Pull every line with the word "computer" out of the entries below.
[Information supplied]
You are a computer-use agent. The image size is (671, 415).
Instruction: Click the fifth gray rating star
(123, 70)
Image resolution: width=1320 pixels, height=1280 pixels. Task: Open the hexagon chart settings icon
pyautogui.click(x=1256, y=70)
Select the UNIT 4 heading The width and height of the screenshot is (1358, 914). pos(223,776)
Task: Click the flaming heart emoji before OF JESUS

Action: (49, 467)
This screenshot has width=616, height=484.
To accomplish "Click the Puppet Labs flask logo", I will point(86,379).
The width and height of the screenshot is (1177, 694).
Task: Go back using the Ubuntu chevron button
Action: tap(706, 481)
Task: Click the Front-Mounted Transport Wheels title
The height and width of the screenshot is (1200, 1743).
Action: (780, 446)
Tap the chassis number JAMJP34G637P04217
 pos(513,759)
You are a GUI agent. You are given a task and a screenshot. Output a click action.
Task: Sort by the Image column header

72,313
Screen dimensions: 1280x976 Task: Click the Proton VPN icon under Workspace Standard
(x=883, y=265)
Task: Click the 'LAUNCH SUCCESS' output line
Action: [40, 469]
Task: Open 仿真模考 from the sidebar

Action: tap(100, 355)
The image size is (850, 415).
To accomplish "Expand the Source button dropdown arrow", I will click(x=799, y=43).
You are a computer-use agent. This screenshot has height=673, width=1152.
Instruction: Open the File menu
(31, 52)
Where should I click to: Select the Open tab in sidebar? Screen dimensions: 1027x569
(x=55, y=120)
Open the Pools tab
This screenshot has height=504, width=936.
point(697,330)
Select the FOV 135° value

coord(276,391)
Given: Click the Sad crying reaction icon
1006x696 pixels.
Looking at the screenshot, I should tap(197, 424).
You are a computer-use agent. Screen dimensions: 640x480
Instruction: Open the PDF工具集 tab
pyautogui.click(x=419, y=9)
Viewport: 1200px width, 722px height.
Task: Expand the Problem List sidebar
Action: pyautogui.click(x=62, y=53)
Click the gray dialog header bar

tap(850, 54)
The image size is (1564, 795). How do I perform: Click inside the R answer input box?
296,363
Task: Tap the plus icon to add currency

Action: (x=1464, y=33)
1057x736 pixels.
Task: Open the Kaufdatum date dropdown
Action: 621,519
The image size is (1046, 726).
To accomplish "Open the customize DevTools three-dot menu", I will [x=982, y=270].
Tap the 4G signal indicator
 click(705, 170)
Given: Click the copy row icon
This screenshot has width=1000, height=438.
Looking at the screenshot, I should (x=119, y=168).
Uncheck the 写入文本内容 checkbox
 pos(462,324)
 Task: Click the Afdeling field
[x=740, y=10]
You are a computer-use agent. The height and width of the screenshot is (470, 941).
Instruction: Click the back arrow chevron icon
[/Information supplied]
- _Solution below_
You are a computer-use agent. The image size is (671, 415).
You are a computer-use agent. This screenshot has height=673, width=1152.
You are a computer-use agent. Screen dimensions: 640x480
You are a computer-use agent. The height and width of the screenshot is (470, 941).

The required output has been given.